The answer for each query would be the number of prime factors of GCD( A[l], A[l+1]… A[R])
So you can split each query into 2 subtasks :

Find the GCD of the range L to R. > This can be achieved in O(log^2(n) ) using a sparse table. SPARSE TABLE

Calculate the number of distinct prime factors > This can be achieved in O(log(n)) by storing the Smallest Prime factor … or even O(1) by precomputing using Sieve.
SIEVE
So the overall T.C for each query would be O(log^3(n)).

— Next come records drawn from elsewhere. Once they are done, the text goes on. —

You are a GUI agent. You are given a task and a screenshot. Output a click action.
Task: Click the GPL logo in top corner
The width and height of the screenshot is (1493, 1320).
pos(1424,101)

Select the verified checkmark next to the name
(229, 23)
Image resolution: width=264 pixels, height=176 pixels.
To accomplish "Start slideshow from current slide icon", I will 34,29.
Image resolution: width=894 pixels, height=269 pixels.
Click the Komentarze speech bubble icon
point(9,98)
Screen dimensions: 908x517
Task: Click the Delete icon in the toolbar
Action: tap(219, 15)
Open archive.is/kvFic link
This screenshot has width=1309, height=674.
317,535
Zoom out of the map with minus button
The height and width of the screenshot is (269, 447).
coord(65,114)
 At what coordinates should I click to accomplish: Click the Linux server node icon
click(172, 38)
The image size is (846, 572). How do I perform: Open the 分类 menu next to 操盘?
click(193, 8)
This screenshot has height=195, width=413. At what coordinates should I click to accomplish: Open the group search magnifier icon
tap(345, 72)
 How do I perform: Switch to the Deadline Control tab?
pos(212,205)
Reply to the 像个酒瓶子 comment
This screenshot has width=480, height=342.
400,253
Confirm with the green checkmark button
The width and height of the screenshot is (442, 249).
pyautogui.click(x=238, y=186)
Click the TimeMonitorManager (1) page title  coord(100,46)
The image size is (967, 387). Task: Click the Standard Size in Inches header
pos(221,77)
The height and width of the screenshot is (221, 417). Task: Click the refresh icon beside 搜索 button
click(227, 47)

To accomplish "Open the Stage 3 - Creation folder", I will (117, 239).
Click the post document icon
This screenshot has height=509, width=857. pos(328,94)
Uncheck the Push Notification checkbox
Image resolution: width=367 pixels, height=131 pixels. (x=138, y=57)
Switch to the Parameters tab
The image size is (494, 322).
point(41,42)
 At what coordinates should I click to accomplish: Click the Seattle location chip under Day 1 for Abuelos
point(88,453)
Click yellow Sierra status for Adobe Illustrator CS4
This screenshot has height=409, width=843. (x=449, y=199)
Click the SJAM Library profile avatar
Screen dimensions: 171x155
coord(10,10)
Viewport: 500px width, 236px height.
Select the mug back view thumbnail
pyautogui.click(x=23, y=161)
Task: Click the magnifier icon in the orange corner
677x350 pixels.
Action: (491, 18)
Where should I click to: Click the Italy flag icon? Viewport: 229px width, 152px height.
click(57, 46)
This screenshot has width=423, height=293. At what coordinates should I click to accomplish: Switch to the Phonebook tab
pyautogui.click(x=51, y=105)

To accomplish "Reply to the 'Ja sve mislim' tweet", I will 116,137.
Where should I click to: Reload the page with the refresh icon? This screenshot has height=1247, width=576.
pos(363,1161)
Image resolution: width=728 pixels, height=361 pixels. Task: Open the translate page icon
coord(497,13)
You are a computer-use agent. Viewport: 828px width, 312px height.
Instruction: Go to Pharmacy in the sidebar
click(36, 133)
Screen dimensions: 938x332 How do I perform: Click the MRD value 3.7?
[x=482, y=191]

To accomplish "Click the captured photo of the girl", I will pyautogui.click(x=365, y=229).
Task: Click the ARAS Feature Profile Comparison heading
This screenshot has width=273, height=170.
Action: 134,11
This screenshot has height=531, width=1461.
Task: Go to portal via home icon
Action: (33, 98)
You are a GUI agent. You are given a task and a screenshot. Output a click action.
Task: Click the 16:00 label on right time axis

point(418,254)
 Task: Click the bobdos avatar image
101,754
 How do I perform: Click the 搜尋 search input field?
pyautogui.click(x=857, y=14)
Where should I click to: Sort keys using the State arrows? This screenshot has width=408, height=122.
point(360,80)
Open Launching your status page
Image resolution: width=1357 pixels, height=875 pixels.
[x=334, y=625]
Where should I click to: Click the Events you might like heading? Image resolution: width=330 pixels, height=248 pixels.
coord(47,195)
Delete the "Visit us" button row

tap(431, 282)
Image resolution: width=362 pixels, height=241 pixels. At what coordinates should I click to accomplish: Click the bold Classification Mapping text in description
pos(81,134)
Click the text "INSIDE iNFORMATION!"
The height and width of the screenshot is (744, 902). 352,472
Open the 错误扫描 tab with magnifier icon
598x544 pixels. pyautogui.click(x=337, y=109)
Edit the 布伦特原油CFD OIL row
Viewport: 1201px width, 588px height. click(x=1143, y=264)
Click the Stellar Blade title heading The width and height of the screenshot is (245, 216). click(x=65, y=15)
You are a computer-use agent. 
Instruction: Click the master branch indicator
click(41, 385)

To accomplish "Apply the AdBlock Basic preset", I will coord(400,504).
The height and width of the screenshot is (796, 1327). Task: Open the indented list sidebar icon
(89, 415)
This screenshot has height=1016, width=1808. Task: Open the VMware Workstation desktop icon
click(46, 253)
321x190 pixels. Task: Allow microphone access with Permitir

What I would have tried would be something like this:
Before the queries, simplify the numbers. In the sense, first find the prime factors of the numbers, and then initialize the number as the product of the prime factors
Eg
12 = 2 * 2 * 3
I would initialize it to 6 = (2 * 3)
Now, as a[i] <=10^5, the new number will have at most 10 prime factors. (The product of the lowest 10 prime numbers are > 10^5), so keep a vector of each element, and store the prime factors of the element in that vector.
Now, create a segment tree.
Suppose node i has a range from l to r, it will store the count of distinct prime factors from l to r and the prime factors which are there.
Since, we will merge two vectors (the one consisting of prime factors) into one (the vectors of two children into the parent vector) in a segment tree, it will take at most 2 * (MaxSizeVector + MaxSizeVector) = 40 using set_intersection()
The number of times we are doing this is N times => 10^5 *40 => 4 * 10^6, which is well within our time limit. (Note: we are not merging the vectors of the children, as that has already been formed before)
Now, for each query, query into the segment tree the same way, and you will have the answer.
Complexity = O(Q * 40 * log(n)), which is more or less equal to O(Q * log(3n)) for high N values.